Thank you very much, Jochen Wilhelm and the others.
I have now a better idea about why performing these calculations on qPCR analysis, and the way to do it with more than one reference gene. I understood the model (!)
I have a couple of questions regarding the SD/SE, namely when normalizing to several internal control genes.
Should the standard deviation of the technical replicates be carried on in downstream calculations? Or should we assume each mean Ct of technical replicates as our "true" value for that sample, and only calculate the SD of the delta Cts from biological replicates? I've seen conflicting information regarding this.
I am also not sure how to calculate the SD of delta Cts when we have multiple control genes.

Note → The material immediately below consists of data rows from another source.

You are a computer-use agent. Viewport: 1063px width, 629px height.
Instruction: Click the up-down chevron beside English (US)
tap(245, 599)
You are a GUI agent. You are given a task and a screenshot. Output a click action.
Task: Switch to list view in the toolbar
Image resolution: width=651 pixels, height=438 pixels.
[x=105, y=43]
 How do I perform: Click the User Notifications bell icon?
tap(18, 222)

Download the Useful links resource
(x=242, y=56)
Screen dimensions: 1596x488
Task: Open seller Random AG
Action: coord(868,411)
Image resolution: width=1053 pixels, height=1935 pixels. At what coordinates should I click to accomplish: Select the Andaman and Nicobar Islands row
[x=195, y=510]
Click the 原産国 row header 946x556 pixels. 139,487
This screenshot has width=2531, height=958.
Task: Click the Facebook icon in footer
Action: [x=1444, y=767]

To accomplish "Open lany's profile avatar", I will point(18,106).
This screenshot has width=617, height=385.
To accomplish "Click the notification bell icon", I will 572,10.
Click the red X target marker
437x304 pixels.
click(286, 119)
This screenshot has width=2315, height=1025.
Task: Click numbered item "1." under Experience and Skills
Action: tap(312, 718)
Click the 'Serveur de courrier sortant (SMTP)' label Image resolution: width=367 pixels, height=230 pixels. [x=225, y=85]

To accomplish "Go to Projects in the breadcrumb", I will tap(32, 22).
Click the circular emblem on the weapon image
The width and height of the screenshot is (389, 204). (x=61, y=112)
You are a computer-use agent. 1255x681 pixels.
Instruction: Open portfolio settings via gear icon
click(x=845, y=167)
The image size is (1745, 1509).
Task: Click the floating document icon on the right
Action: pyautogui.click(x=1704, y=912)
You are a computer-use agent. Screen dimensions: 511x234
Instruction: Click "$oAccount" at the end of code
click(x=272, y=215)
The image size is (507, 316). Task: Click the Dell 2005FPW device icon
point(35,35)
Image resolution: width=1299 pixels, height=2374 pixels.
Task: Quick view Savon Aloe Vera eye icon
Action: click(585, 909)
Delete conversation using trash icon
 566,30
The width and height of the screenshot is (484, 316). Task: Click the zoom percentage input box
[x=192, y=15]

I don't think you need to carry the values of technical replicates in the downstream calculations. It will unnecessarily complicate the analysis. It would be better to calculate the mean of technical replicates and use that mean as an individual biological replicate. What you can do though is calculate the relative standard deviation of technical replicates to see if your mean ct values are acceptable or not. You can arbitrarily set the relative standard deviation threshold between 5-10%. If mean of technical replicates go beyond that RSD value, reject those samples or repeat the pcr on those samples.